What's worse than a TV sweeps piece?
How about a TV sweeps piece that links you to profiting from the sexual exploitation of children?
That happened to Yahoo!, which until recently allowed just about anyone to create a chat group. Until recently, when the company took the heat for allowing groups like:
- 9-17-Year-Olds Wantin' Sex
- Younger Girls 4 Older Guys
- Girls 13 And Under For Older Guys
- Girls 13 And Up For Much Older Man
- Girls 8 to 13 Watch Boys (In A Particular Sex Act)
Not only are the offending chatrooms down -- so are all user-created chat areas, along with the ability to create new ones. Yahoo!'s spokesperson said they were closed for improvements and to ensure compliance with Yahoo!'s terms of service. That spokesperson did not mention anything about the $10,000,000 suit filed against the portal, which profited on the sites by selling ads. Users had to click through spots for Pepsi, T-Mobile, State Farm, Georgia-Pacific and others just to get to the chatrooms in question.

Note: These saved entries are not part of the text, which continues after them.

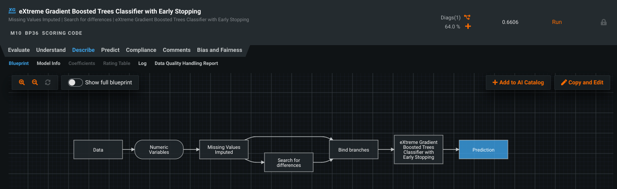
Task: Click the zoom out magnifier icon
Action: (x=35, y=83)
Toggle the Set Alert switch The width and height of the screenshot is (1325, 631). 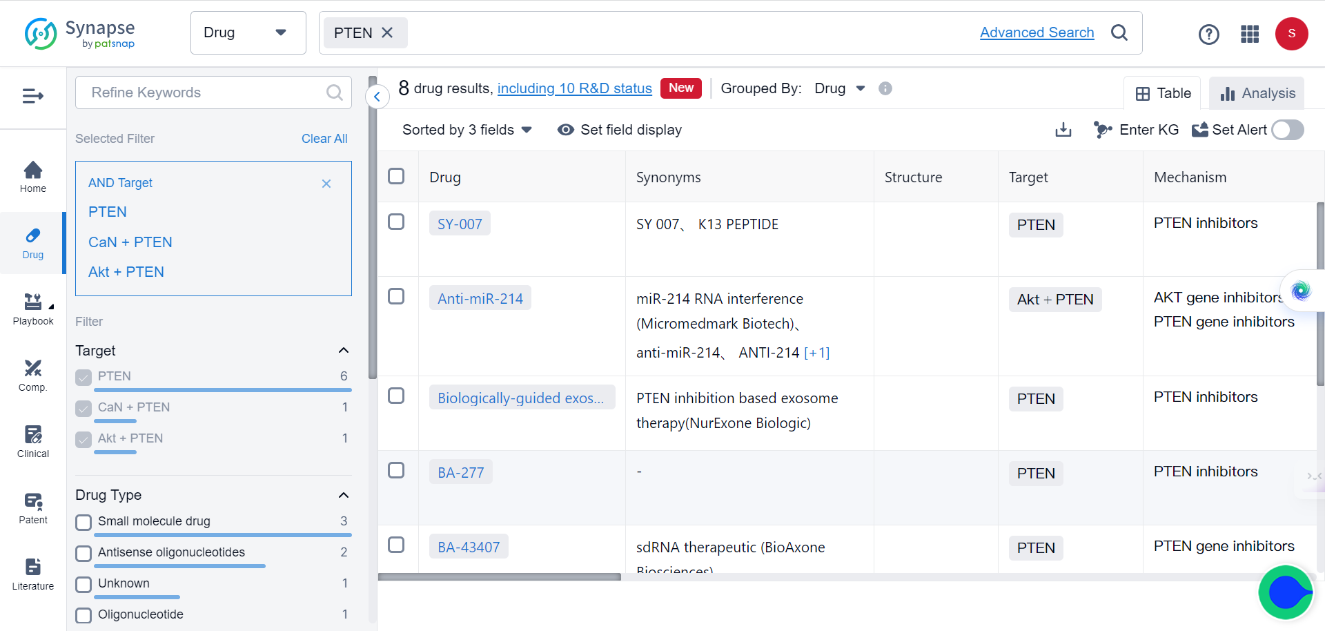click(x=1287, y=130)
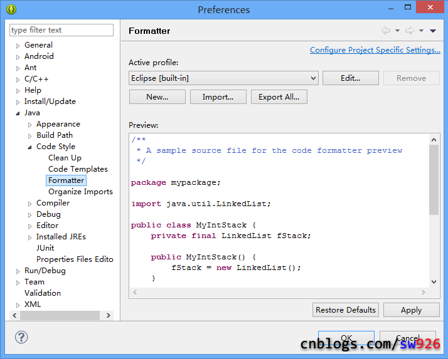
Task: Select the Clean Up preference page
Action: [65, 158]
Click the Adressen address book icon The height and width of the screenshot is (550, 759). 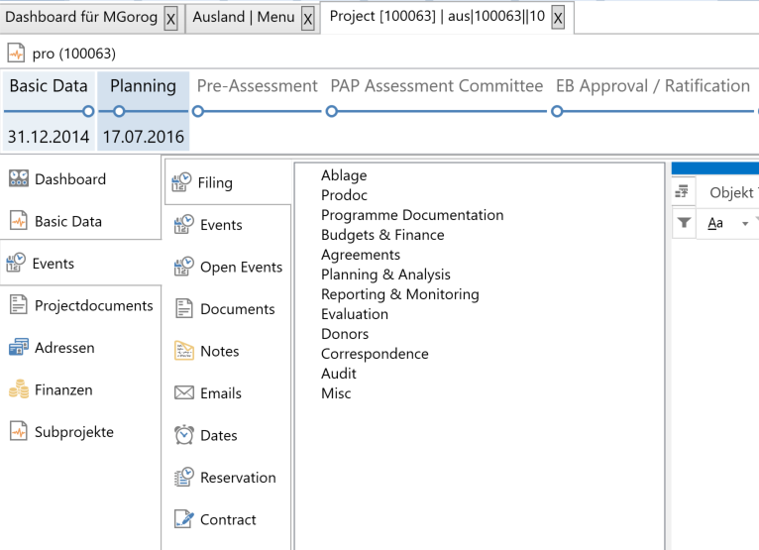click(x=19, y=348)
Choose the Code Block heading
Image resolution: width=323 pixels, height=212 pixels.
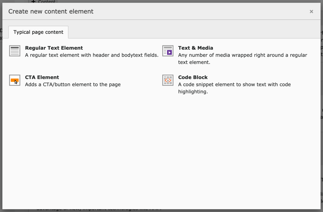(x=193, y=77)
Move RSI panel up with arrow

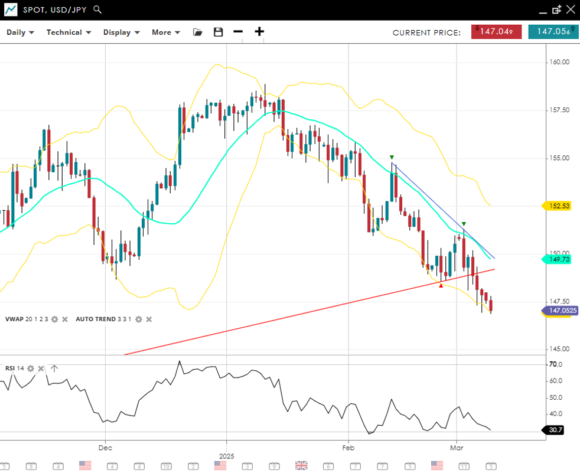pyautogui.click(x=54, y=368)
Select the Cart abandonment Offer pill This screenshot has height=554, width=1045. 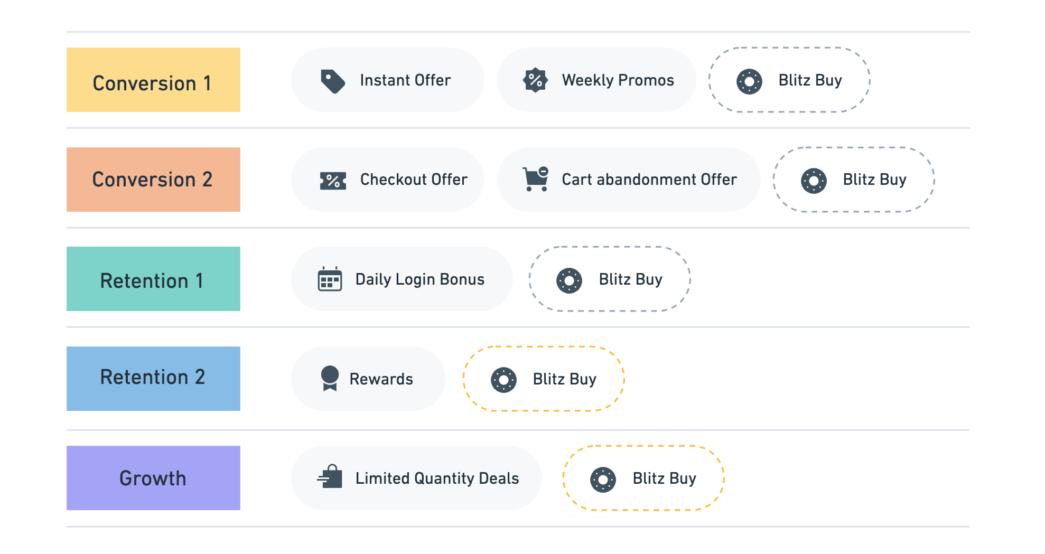tap(629, 180)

The real sting here, aside from the additional bad press the lawsuit will slowly bring, is that Yahoo! had been handed a rather large petition last year asking for the rooms to be shut down. The $10-million suit only represents a fraction of the $205-million Yahoo! made on advertising, but does not count the loss of many key advertisers who bailed to dissociate themselves.
This is why PR people need to be invited to the big table. Not to make the big decisions, but to advise the powers-that-be of the consequences of their actions (and inactions.)